### Instructions to follow
All entries are to be given again verbatim.

### Entries supplied
______
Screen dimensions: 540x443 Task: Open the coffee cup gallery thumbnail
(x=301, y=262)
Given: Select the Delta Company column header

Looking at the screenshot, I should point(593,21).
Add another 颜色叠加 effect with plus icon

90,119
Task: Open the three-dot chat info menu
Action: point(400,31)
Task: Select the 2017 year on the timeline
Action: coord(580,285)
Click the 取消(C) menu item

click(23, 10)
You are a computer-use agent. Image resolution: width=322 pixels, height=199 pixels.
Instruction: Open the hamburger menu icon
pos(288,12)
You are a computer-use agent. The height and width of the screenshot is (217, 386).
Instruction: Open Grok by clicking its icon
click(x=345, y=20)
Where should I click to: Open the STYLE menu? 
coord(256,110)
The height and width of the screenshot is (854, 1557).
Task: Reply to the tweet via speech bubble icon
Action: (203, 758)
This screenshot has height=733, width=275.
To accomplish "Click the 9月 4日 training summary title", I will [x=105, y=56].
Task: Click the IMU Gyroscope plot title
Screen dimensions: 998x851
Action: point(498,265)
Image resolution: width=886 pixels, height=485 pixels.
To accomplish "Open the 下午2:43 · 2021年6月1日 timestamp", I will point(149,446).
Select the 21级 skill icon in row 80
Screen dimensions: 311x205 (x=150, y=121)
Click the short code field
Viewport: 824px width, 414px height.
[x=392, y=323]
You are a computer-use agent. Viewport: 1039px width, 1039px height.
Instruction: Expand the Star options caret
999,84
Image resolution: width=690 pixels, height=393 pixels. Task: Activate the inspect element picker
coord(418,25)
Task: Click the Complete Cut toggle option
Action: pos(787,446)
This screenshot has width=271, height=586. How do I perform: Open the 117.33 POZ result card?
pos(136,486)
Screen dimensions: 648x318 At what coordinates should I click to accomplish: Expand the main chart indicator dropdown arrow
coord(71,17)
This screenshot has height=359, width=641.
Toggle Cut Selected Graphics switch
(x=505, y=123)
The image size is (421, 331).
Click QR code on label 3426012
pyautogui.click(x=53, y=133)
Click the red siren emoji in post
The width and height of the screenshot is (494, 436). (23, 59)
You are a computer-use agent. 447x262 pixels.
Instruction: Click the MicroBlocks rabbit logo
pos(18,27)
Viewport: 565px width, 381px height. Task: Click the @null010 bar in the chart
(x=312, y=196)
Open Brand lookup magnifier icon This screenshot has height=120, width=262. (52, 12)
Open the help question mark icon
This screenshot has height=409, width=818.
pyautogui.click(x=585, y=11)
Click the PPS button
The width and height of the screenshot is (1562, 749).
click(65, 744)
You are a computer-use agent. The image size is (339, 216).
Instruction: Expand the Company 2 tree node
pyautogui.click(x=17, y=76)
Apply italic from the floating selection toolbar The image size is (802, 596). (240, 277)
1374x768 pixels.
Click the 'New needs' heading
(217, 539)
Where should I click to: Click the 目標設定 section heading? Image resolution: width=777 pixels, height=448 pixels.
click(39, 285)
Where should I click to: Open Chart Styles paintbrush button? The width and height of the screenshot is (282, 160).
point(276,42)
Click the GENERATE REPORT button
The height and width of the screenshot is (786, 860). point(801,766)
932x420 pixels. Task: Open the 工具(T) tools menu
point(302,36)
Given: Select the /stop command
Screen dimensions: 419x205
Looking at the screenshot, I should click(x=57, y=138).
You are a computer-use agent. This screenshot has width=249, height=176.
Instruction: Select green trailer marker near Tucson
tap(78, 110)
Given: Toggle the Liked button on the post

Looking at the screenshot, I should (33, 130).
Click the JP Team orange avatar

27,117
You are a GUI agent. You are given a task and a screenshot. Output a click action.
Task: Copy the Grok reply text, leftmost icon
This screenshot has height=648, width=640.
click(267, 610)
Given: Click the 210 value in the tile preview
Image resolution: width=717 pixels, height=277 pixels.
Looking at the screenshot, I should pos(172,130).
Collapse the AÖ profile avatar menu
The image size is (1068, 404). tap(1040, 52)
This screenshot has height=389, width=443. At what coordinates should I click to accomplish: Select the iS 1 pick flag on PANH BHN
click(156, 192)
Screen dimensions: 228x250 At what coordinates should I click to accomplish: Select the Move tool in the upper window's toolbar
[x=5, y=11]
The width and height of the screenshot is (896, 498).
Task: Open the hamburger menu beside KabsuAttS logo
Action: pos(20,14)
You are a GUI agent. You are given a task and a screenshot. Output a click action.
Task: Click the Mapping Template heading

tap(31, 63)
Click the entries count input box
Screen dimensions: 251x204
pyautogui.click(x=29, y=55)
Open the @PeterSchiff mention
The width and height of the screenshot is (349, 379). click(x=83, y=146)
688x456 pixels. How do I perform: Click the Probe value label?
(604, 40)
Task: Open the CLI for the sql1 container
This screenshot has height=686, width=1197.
______
### Worked solution
Screen dimensions: 540x443 Task: Open the coffee cup gallery thumbnail
(x=301, y=262)
Given: Select the Delta Company column header

Looking at the screenshot, I should point(593,21).
Add another 颜色叠加 effect with plus icon

90,119
Task: Open the three-dot chat info menu
Action: point(400,31)
Task: Select the 2017 year on the timeline
Action: coord(580,285)
Click the 取消(C) menu item

click(23, 10)
You are a computer-use agent. Image resolution: width=322 pixels, height=199 pixels.
Instruction: Open the hamburger menu icon
pos(288,12)
You are a computer-use agent. The height and width of the screenshot is (217, 386).
Instruction: Open Grok by clicking its icon
click(x=345, y=20)
Where should I click to: Open the STYLE menu? 
coord(256,110)
The height and width of the screenshot is (854, 1557).
Task: Reply to the tweet via speech bubble icon
Action: (203, 758)
This screenshot has height=733, width=275.
To accomplish "Click the 9月 4日 training summary title", I will [x=105, y=56].
Task: Click the IMU Gyroscope plot title
Screen dimensions: 998x851
Action: point(498,265)
Image resolution: width=886 pixels, height=485 pixels.
To accomplish "Open the 下午2:43 · 2021年6月1日 timestamp", I will point(149,446).
Select the 21级 skill icon in row 80
Screen dimensions: 311x205 (x=150, y=121)
Click the short code field
Viewport: 824px width, 414px height.
[x=392, y=323]
You are a computer-use agent. Viewport: 1039px width, 1039px height.
Instruction: Expand the Star options caret
999,84
Image resolution: width=690 pixels, height=393 pixels. Task: Activate the inspect element picker
coord(418,25)
Task: Click the Complete Cut toggle option
Action: pos(787,446)
This screenshot has width=271, height=586. How do I perform: Open the 117.33 POZ result card?
pos(136,486)
Screen dimensions: 648x318 At what coordinates should I click to accomplish: Expand the main chart indicator dropdown arrow
coord(71,17)
This screenshot has height=359, width=641.
Toggle Cut Selected Graphics switch
(x=505, y=123)
The image size is (421, 331).
Click QR code on label 3426012
pyautogui.click(x=53, y=133)
Click the red siren emoji in post
The width and height of the screenshot is (494, 436). (23, 59)
You are a computer-use agent. 447x262 pixels.
Instruction: Click the MicroBlocks rabbit logo
pos(18,27)
Viewport: 565px width, 381px height. Task: Click the @null010 bar in the chart
(x=312, y=196)
Open Brand lookup magnifier icon This screenshot has height=120, width=262. (52, 12)
Open the help question mark icon
This screenshot has height=409, width=818.
pyautogui.click(x=585, y=11)
Click the PPS button
The width and height of the screenshot is (1562, 749).
click(65, 744)
You are a computer-use agent. The image size is (339, 216).
Instruction: Expand the Company 2 tree node
pyautogui.click(x=17, y=76)
Apply italic from the floating selection toolbar The image size is (802, 596). (240, 277)
1374x768 pixels.
Click the 'New needs' heading
(217, 539)
Where should I click to: Click the 目標設定 section heading? Image resolution: width=777 pixels, height=448 pixels.
click(39, 285)
Where should I click to: Open Chart Styles paintbrush button? The width and height of the screenshot is (282, 160).
point(276,42)
Click the GENERATE REPORT button
The height and width of the screenshot is (786, 860). point(801,766)
932x420 pixels. Task: Open the 工具(T) tools menu
point(302,36)
Given: Select the /stop command
Screen dimensions: 419x205
Looking at the screenshot, I should click(x=57, y=138).
You are a computer-use agent. This screenshot has width=249, height=176.
Instruction: Select green trailer marker near Tucson
tap(78, 110)
Given: Toggle the Liked button on the post

Looking at the screenshot, I should (33, 130).
Click the JP Team orange avatar

27,117
You are a GUI agent. You are given a task and a screenshot. Output a click action.
Task: Copy the Grok reply text, leftmost icon
This screenshot has height=648, width=640.
click(267, 610)
Given: Click the 210 value in the tile preview
Image resolution: width=717 pixels, height=277 pixels.
Looking at the screenshot, I should pos(172,130).
Collapse the AÖ profile avatar menu
The image size is (1068, 404). tap(1040, 52)
This screenshot has height=389, width=443. At what coordinates should I click to accomplish: Select the iS 1 pick flag on PANH BHN
click(156, 192)
Screen dimensions: 228x250 At what coordinates should I click to accomplish: Select the Move tool in the upper window's toolbar
[x=5, y=11]
The width and height of the screenshot is (896, 498).
Task: Open the hamburger menu beside KabsuAttS logo
Action: pos(20,14)
You are a GUI agent. You are given a task and a screenshot. Output a click action.
Task: Click the Mapping Template heading

tap(31, 63)
Click the entries count input box
Screen dimensions: 251x204
pyautogui.click(x=29, y=55)
Open the @PeterSchiff mention
The width and height of the screenshot is (349, 379). click(x=83, y=146)
688x456 pixels. How do I perform: Click the Probe value label?
(604, 40)
Task: Open the CLI for the sql1 container
This screenshot has height=686, width=1197.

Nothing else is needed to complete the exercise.